Pekanbaru 9Riaunews.com) – Gubernur Riau nonaktif Abdul Wahid membacakan nota pembelaan (pleidoi) pribadinya dalam sidang lanjutan perkara dugaan korupsi dengan modus pemerasan atau “jatah preman” anggaran Dinas PUPR-PKPP Riau di Pengadilan Tindak Pidana Korupsi (Tipikor) Pekanbaru, Senin (20/7/2026). Pleidoi disampaikan langsung di hadapan majelis hakim yang dipimpin Delta Tamtama.
Dalam persidangan, Abdul Wahid membantah tuduhan jaksa, terutama terkait dugaan memberikan perintah pengumpulan uang yang menjadi pokok perkara. Dengan membacakan beberapa lembar naskah pembelaan, ia menegaskan tidak pernah melakukan perbuatan sebagaimana yang didakwakan kepadanya.
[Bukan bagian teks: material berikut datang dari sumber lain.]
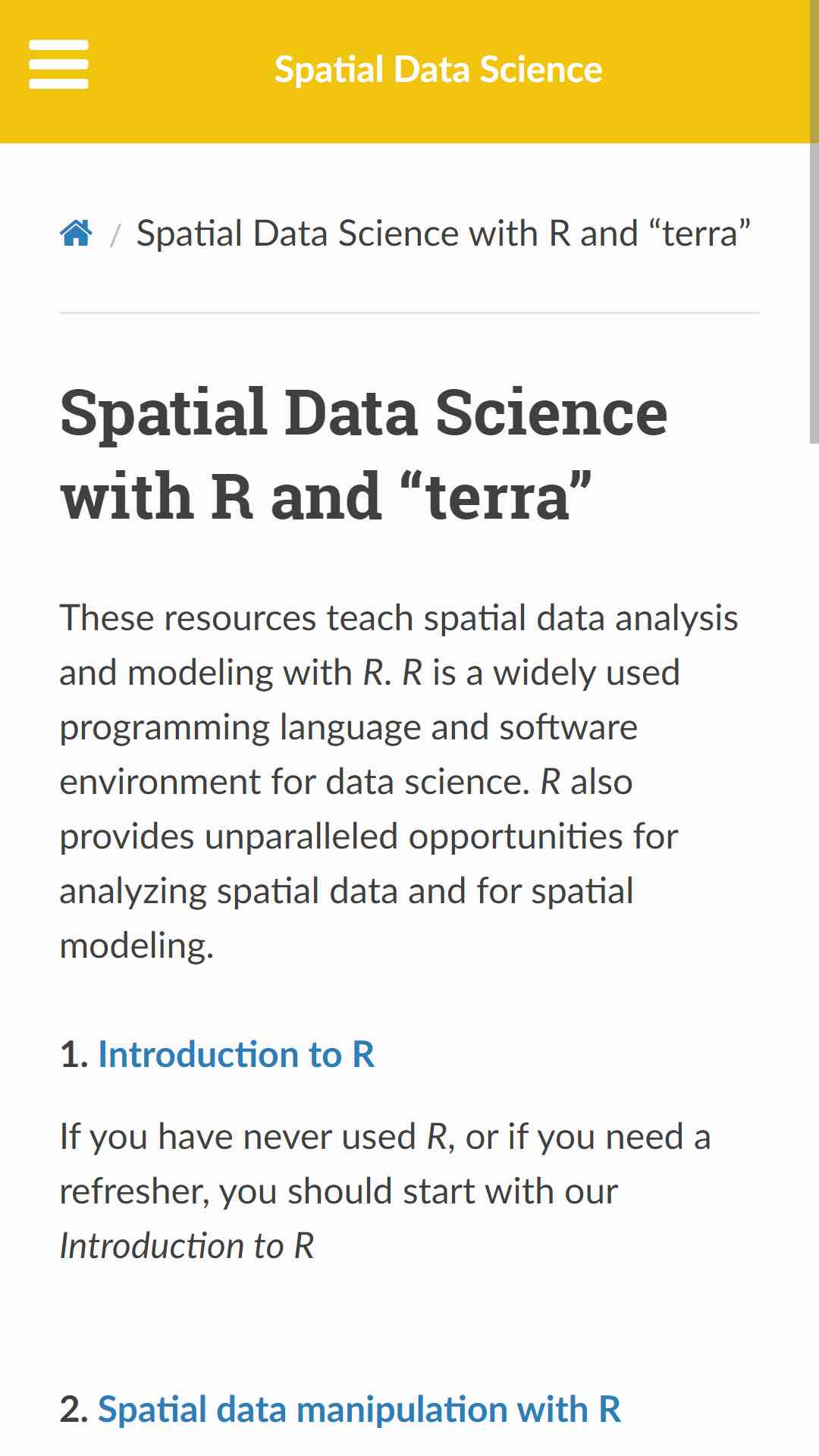This screenshot has width=819, height=1456.
Task: Go to the home icon in breadcrumb
Action: click(x=76, y=233)
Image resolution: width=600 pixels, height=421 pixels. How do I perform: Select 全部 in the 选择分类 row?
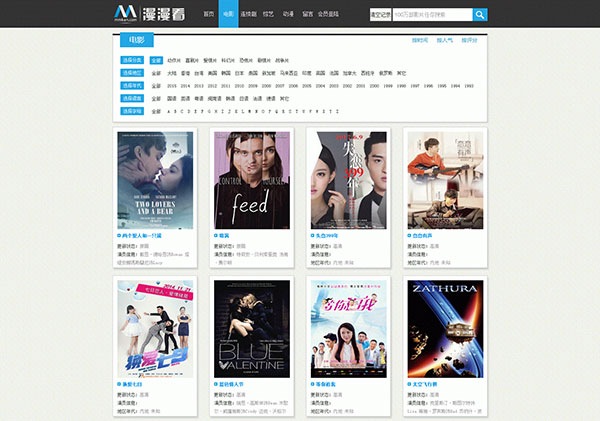point(156,60)
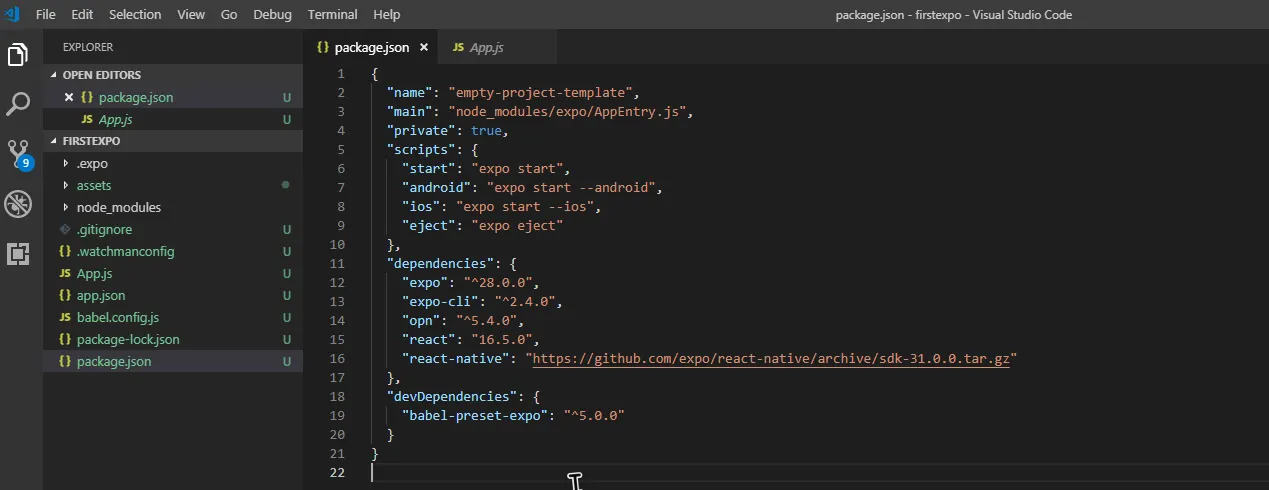Screen dimensions: 1269x490
Task: Open babel.config.js in file explorer
Action: point(118,317)
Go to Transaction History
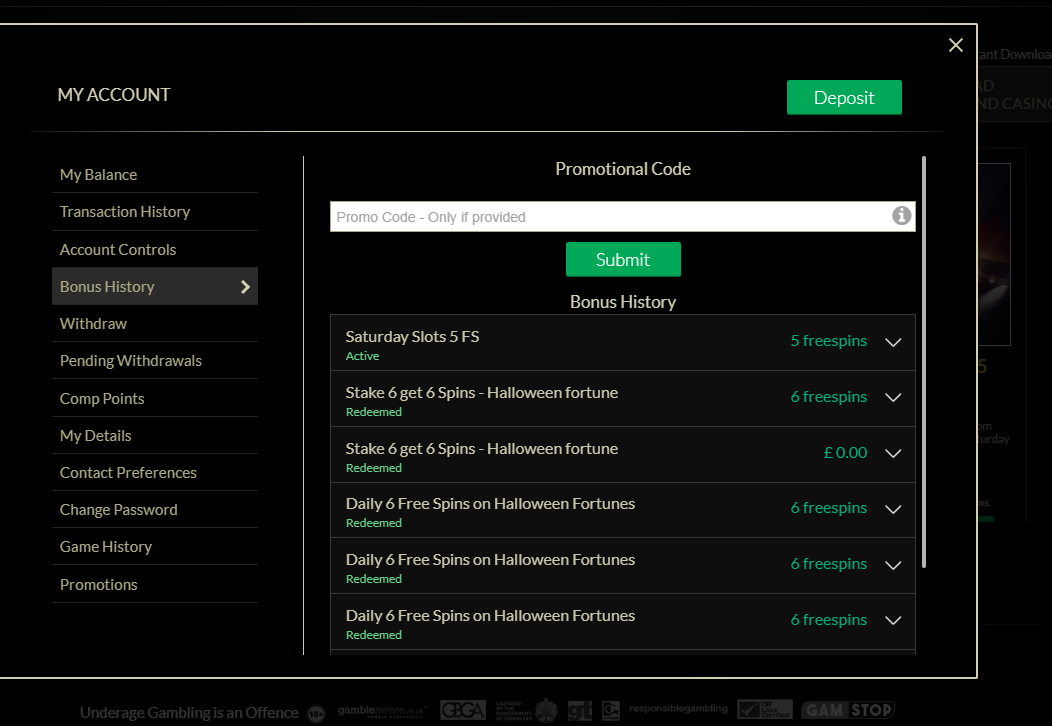 (x=125, y=212)
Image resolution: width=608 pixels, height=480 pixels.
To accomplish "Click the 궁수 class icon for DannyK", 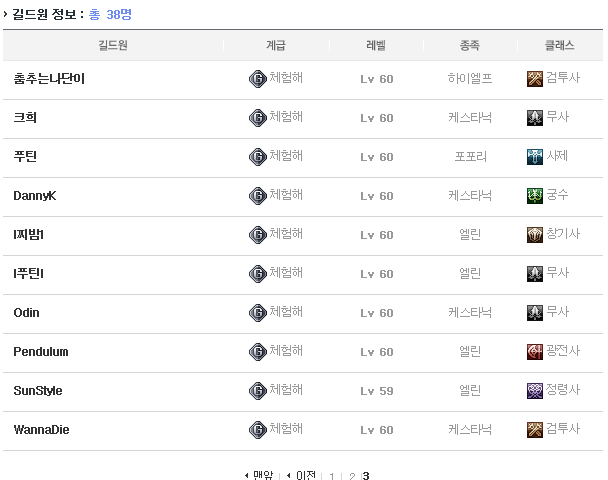I will click(x=535, y=196).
Selain membantah dakwaan, Abdul Wahid menyinggung kesaksian Ustaz Abdul Somad (UAS) yang sebelumnya dihadirkan sebagai saksi a de charge atau saksi yang meringankan. Ia mengaku terharu atas kesediaan UAS memberikan kesaksian di persidangan dan menyebut dukungan tersebut sebagai bentuk kepercayaan besar yang pernah diberikan kepadanya untuk memimpin Provinsi Riau.
Sampaikan Permohonan Maaf kepada UAS
Dalam pleidoinya, Abdul Wahid menyatakan kepercayaan yang diberikan UAS merupakan amanah yang selalu dijaganya. Menurutnya, tuduhan melakukan tindak pidana korupsi bertentangan dengan nilai-nilai yang selama ini dipegang sehingga ia mempertanyakan bagaimana mungkin dirinya mencoreng kepercayaan tersebut dengan melakukan korupsi.
Abdul Wahid juga menyampaikan permohonan maaf kepada UAS karena merasa telah menyeret nama ulama tersebut ke dalam proses hukum yang sedang dihadapinya. Ia mengucapkan terima kasih atas dukungan yang diberikan sejak awal proses hukum dan menyebut pembelaan dari UAS sebagai kehormatan besar dalam hidupnya.
Sidang perkara dugaan korupsi tersebut akan berlanjut dengan agenda berikutnya sesuai jadwal yang ditetapkan majelis hakim setelah penyampaian nota pembelaan dari terdakwa.